The narrator of our novel is a fifteen-year-old young man by the name of Konstantin, and to say this boy has talent would be an understatement. In fact, Konstantin is brilliant - and he knows it - as he creates music as lovingly and artfully as Michelangelo did when sculpting his David.

But Konstantin is experiencing many difficult issues in his life. He has been literally confined to the Music School, and is reacting substantially to the issues involving his country and his government. It is Sofia, Bulgaria in the late 1980’s and the communist regime is absolutely brutal. They’re also the ones who run the Sofia Music School for the Gifted where Konstantin lives. The school is run with the same “iron fist” that the rest of Sofia is run by; these people are unmerciful, unbending, and completely rigid to the children, causing some to end up despising the music that’d once made them happy.

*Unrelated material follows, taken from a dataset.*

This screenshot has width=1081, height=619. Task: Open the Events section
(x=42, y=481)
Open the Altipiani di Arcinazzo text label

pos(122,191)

Konstantin is a rebel. Smoking, drinking, partying - he simply can not stand living under the brutality and oppressiveness that communism has caused in his life. Although the depression, despair, and fear exist in Konstantin’s heart and soul, his outward behavior is that of pure arrogance, which not only hurts him in school, but also makes it impossible for him to get close to the one person who he cares for deep inside his soul; Irina - a lovely girl whose violin is her only saving grace.

The one thing that Konstantin can always count on is his piano. An extremely talented musician, the passion and drive he has for piano playing is the only thing that makes his world possible to live in, and also gives Konstantin the opportunity to get out of the country and out from under his own self-destructiveness in order to have a life and secure a blessed future.

Each and every page of this book is remarkable. The author has done a superb job of structuring each chapter so that it relies upon a piece of music. In fact, it is so well done that it feels as if you’re reading not a novel - but a tribute to the world of music. This man’s life may have started out as a horror show but, through music, became a true and utter gift.

Quill Says: A literary triumph! This in-depth and highly emotional look at life behind the Iron Curtain for a piano prodigy is beyond outstanding, and one readers will never forget!